-- The request --
Repeat the entries from the line holding "Click the skip logic icon beside Often" through the line holding "point(1442,433)", inclusive, with "skip logic icon" changed to "branching icon" and nothing else altered. Return only those lines.

-- Records shown --
[start]

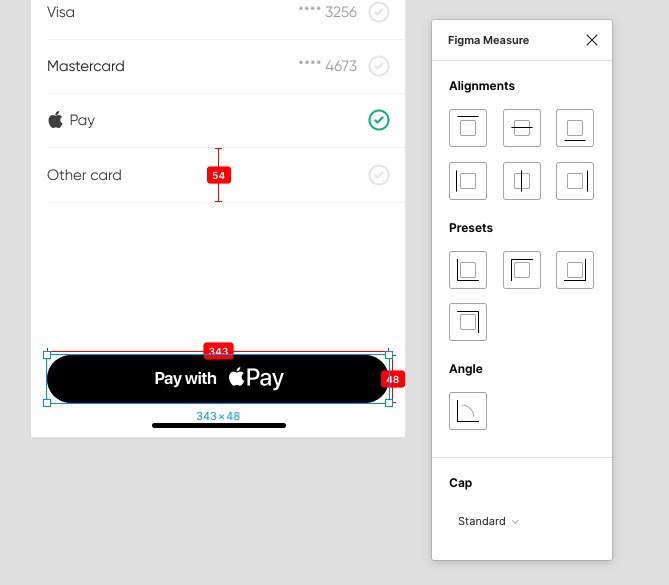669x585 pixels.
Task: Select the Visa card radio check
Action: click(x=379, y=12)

[end]
[start]

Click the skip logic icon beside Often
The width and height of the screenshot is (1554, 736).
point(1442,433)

[end]

-- Written reply --
Click the branching icon beside Often
The width and height of the screenshot is (1554, 736).
point(1442,433)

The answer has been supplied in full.